Calories in versus calories out. What you eat minus what you burn. Eat less, move more. There are a million other ways to shorthand the myth that weight loss is nothing more than a simple math equation. And it is a myth, one that I’d like to help you debunk. Let’s take a closer look.

The myth:

If I burn more calories than I eat, I will lose weight.

1 pound is equal to 3500 calories, so I need a deficit of 3500 calories to lose a pound.

If I am 5’6” and 150 pounds, and am moderately active, according to the “formulas” I need to eat 2,500 calories to maintain my weight.

If I eat 2000 calories a day and burn 200 calories a day exercising, this creates a deficit of 700 calories a day so after 5 days I should lose a pound.

Let’s break this down.
Let’s just say that you’re off by a tiny bit. You unknowingly consume 100 calories a day more than your maintenance caloric need. Do you know how easy it is to miscalculate 100 calories in one day? Our food labels aren’t even precise enough to guarantee this wouldn’t happen even if you measure everything you eat. But I digress. Ok, you’re off by 100 calories. You would then gain 10 pounds a year, or 50 pounds in five years, or 100 pounds 10 years. And the opposite is true. If you consume 100 calories less than your maintenance need, you would lose 100 pounds over 10 years. And that’s by miscalculating a teaspoon of peanut butter.

To believe our bodies don’t compensate for even a small fluctuation in calories defies common sense. It also defies science. Our bodies are not calculators. They were designed to keep us alive and our metabolism fluctuates depending on a multitude of factors including stress, muscle mass, lack of sleep, illness, menstrual cycles, and so many more!

It’s also almost impossible to calculate exactly how many calories you burn during exercise because again, so many factors contribute. And no, your Fitbit cannot do this accurately for you. The fact that most people maintain a weight fluctuating within a few pounds from day to day is indicative of how well our bodies respond to environmental and internal changes.

Another reason counting calories doesn’t work is that multiple studies show us that if you lose weight, especially a significant amount, your body responds by slowing down its metabolism. This is one theory of why it’s so difficult to maintain weight loss. Your body interprets this as starvation, and in an intelligent attempt to keep you alive, your metabolism slows leading to decreased energy and increased hunger. So now you’re burning calories less efficiently, eating more due to hunger, and completely unmotivated to exercise due to fatigue. A triple whammy sure to pack the pounds back on.

We know that the quality of calories matters much more than the quantity of calories. Calories in versus calories out tell me 100 calories from a cookie is the same as 100 calories from an apple or a piece of fish. Wrong. Here’s why.

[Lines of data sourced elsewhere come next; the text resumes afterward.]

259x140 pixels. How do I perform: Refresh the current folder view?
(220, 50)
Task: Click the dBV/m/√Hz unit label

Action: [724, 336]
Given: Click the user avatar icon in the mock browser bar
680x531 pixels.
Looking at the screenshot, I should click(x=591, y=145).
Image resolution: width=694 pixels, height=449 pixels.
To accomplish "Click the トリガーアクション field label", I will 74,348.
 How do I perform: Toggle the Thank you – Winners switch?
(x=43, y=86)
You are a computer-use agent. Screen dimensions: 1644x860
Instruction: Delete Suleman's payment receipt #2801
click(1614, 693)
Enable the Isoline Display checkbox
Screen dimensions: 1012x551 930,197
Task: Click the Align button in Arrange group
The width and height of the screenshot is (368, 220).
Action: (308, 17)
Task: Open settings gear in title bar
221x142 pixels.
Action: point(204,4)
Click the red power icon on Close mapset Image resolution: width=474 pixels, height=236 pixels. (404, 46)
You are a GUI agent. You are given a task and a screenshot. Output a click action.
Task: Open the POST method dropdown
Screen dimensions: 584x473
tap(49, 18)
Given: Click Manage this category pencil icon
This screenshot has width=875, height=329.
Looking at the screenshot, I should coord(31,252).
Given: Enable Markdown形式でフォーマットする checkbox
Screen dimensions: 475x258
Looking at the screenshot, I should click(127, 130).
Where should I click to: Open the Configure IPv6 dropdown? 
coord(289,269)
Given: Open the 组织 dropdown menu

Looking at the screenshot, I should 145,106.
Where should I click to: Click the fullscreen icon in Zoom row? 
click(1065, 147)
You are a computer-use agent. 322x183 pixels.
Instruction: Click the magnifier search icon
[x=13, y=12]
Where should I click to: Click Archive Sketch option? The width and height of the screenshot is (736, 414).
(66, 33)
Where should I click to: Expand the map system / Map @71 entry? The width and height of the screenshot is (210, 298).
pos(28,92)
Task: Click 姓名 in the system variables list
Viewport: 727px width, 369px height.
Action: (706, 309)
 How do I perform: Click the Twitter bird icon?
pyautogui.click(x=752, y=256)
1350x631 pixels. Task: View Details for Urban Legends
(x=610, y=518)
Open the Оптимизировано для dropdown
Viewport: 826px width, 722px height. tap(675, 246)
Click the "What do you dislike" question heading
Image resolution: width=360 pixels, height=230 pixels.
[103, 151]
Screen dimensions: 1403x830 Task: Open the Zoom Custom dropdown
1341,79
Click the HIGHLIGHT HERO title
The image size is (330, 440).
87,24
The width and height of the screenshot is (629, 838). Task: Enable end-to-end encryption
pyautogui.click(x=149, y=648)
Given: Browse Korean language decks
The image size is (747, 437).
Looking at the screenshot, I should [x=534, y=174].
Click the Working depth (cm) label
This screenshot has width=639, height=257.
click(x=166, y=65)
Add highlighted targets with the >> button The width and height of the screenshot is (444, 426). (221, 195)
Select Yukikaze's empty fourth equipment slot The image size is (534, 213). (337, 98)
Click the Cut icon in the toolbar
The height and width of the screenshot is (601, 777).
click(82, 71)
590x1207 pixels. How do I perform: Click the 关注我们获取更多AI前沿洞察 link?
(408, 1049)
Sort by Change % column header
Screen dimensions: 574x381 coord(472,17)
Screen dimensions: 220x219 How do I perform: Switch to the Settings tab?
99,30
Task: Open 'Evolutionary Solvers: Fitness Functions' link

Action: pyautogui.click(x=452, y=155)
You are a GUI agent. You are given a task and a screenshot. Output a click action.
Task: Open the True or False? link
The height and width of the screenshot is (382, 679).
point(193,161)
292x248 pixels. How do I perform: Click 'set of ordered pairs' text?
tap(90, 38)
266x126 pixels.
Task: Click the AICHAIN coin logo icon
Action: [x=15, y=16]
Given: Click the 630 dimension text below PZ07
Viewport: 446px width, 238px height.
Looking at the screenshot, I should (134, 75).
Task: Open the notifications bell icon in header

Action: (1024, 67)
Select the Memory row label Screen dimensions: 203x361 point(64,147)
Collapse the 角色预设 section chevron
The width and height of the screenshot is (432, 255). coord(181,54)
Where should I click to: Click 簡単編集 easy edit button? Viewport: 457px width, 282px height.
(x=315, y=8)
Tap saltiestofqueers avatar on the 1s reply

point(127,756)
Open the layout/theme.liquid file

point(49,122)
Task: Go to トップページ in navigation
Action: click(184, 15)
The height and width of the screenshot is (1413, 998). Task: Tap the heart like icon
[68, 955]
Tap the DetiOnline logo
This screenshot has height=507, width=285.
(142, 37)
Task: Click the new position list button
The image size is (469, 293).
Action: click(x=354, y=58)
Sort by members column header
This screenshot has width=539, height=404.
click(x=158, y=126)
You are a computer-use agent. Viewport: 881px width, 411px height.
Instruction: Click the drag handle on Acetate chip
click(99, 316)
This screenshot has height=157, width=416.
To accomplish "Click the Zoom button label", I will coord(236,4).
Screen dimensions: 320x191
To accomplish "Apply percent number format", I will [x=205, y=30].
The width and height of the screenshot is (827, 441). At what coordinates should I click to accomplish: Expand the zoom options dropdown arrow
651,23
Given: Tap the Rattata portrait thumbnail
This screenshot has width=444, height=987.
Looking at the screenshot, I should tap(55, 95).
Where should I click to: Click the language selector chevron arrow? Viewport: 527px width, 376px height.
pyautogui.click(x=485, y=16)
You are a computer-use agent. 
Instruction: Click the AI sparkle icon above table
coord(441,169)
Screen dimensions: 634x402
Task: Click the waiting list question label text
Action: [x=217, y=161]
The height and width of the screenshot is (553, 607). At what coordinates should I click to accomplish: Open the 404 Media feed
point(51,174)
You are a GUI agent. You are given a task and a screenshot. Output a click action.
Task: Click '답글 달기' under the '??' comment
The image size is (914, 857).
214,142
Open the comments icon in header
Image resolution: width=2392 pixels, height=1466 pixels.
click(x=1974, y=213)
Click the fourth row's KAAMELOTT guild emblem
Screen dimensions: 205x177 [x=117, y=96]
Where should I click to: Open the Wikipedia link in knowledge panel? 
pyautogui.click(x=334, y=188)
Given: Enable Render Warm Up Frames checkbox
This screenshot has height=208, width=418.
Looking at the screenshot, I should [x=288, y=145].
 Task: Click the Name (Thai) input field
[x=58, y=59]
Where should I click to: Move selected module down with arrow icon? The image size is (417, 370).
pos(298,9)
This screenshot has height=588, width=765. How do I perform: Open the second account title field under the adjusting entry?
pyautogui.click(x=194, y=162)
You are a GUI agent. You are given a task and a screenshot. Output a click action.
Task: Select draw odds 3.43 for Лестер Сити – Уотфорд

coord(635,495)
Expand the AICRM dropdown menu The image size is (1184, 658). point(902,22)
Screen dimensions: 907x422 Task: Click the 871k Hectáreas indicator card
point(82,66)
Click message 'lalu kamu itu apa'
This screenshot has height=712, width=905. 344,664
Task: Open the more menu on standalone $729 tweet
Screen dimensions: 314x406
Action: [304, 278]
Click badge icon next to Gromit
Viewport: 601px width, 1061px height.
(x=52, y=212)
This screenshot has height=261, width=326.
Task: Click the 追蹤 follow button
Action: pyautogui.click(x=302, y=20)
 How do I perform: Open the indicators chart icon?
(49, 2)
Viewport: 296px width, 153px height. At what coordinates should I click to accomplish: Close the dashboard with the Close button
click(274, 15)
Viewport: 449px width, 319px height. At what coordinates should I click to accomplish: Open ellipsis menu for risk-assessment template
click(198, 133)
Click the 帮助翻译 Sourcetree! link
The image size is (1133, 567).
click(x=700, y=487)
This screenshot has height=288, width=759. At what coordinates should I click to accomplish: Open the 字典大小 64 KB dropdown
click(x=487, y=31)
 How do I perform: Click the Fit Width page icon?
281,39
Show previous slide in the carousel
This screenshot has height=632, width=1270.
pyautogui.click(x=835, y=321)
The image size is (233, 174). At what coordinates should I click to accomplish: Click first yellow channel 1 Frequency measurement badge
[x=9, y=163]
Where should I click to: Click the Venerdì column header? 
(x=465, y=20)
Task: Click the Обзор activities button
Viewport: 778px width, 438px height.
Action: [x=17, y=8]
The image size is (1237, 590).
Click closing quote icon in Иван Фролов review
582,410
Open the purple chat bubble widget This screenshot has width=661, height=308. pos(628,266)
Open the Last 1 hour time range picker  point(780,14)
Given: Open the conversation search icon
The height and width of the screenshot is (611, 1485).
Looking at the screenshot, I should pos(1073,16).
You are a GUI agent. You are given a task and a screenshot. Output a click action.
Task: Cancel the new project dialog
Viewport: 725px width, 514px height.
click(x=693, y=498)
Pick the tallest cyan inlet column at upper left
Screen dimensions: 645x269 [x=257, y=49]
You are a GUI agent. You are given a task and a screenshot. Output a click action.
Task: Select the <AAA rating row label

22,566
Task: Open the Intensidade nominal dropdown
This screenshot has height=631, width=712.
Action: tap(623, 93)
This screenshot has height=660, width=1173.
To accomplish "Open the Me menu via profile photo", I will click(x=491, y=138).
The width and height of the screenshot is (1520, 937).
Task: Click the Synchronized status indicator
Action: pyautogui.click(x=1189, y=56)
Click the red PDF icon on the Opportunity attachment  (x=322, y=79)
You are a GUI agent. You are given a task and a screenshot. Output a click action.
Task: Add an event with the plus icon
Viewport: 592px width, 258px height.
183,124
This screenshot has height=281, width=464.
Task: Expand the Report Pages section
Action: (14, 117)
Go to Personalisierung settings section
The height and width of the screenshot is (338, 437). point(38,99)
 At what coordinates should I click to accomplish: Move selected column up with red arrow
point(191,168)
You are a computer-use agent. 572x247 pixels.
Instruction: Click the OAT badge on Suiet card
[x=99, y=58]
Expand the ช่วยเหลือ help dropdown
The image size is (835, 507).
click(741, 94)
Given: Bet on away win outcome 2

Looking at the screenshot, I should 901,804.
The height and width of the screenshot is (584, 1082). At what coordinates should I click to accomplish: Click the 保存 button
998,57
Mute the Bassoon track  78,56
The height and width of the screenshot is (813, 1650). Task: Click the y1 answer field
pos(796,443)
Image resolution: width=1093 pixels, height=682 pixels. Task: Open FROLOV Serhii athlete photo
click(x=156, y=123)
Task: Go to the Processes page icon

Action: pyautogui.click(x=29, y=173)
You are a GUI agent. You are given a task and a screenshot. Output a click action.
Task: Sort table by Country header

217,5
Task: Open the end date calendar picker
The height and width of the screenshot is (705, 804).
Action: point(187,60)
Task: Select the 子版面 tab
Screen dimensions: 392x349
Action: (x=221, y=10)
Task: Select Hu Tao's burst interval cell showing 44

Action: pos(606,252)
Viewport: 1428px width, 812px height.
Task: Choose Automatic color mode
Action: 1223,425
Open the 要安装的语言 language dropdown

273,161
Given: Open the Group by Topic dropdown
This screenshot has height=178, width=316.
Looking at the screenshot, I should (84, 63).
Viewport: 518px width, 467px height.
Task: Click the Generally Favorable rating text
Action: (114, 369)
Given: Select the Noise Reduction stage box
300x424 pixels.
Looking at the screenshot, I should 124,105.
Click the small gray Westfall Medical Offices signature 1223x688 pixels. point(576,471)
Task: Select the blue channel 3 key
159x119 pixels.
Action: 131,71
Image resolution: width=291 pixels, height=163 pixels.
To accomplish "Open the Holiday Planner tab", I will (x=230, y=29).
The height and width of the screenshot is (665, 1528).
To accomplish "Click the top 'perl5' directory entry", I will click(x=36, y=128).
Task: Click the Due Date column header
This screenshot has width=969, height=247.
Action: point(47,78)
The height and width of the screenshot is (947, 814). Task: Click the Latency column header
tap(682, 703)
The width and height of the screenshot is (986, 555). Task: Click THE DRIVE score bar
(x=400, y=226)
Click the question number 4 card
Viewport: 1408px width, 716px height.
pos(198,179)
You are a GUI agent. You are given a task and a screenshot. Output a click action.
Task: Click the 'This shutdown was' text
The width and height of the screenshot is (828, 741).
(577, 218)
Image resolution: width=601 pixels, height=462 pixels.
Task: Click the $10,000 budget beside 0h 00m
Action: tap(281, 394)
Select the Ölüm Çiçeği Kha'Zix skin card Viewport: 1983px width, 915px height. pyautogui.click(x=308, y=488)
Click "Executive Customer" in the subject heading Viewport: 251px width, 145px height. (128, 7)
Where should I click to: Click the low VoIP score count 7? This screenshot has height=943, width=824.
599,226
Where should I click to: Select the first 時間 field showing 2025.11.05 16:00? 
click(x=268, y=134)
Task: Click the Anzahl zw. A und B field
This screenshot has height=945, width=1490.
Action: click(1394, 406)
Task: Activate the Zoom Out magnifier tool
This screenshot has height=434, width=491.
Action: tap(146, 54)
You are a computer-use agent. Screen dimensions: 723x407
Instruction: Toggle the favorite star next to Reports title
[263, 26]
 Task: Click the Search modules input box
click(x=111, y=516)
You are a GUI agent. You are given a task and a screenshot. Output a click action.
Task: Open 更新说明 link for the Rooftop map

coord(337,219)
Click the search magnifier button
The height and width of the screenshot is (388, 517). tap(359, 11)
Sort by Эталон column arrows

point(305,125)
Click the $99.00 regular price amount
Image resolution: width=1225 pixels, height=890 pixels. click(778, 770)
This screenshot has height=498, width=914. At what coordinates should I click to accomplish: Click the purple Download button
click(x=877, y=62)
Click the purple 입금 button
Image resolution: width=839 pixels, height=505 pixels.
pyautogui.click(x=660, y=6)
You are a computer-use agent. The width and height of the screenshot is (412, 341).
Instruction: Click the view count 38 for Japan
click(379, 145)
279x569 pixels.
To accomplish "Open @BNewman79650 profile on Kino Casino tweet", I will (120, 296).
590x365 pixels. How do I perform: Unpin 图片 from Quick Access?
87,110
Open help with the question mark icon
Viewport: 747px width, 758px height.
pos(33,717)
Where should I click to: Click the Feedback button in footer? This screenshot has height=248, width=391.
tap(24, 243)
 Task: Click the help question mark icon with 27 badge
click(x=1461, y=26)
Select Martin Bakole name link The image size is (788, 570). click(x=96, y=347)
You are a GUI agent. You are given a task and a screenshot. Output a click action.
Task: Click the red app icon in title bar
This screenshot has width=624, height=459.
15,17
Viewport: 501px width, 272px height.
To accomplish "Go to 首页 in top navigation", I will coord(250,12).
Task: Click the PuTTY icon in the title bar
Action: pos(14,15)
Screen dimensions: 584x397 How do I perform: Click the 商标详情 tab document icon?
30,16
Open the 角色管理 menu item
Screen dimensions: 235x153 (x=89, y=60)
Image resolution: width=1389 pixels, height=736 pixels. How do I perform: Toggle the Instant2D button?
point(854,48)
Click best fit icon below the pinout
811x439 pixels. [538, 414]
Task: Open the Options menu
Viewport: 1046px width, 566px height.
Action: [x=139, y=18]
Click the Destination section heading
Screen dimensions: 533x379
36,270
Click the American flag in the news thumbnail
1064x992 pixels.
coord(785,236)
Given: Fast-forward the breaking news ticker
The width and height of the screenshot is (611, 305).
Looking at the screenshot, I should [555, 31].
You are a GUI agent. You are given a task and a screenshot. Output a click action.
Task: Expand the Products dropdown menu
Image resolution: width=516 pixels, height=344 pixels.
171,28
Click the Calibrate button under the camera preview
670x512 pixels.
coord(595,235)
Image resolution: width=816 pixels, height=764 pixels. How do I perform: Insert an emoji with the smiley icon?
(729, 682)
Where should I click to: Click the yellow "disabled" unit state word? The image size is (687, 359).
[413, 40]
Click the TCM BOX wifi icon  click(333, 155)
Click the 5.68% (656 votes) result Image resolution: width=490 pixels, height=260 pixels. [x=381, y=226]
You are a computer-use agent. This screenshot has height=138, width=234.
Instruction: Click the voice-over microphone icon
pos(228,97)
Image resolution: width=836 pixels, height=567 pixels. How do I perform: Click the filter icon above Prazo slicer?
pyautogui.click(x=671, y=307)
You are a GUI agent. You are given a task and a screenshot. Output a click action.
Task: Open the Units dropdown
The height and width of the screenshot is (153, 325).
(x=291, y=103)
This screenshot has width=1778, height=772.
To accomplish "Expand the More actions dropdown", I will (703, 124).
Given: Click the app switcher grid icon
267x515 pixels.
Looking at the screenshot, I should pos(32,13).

Insulin is the hormone most famously known for allowing cells to use glucose, or sugar, for energy. The other major role of insulin, however, is to shunt excess energy from fats, carbohydrates, and proteins into fat cells for storage. More insulin means more storage, which means bigger fat cells and heavier weight. Chronic high levels of insulin reak havoc on our bodies and lead to diabetes and heart disease- a much more concerning problem than weight itself. When you eat the cookie, blood sugar levels rise very quickly, which causes a surge of insulin. Because we typically don’t need that much energy right away (unless you’re running a marathon), the high insulin levels then promote storage of excess energy into fat cells.

An apple, on the other hand, is high in fiber which allows for much slower digestion and absorption, and subsequently lower levels of insulin. The fish, which is mostly protein, is also digested much more slowly and requires less insulin. And with less insulin comes less storage in the fat cells. There is also less hunger, which is why you feel more full after eating a chicken breast than a bag of chips.

I’ve mentioned only a few of the processes and hormones involved in digestion and metabolism. There are many more. Your body is a complex engine with many moving parts, and the type of calories you eat matter. For years we’ve touted eat less, move more. Eat a cookie then run a mile. Instead, we should be saying “eat better.” Eat foods our bodies process efficiently and don’t promote storage, fatigue, and hunger. This means cutting way back on processed foods, too much sugar, and not enough whole foods and fruits and vegetables. If weight loss is in the cards, it has to start with eating better calories.

Yes, an overall calorie deficit is needed for weight loss, but this needs to occur on a macro level, not a micro one. Our bodies compensate for minor fluctuations in calories consumption and energy expenditure. Instead, focus on eating enough food that your body doesn’t feel deprived. Make most of the food you chose quality calories such as those from fruits, vegetables, and lean meats. Don’t sweat it if you want dessert, it’s not enough of an impact to throw you off. And stop counting calories.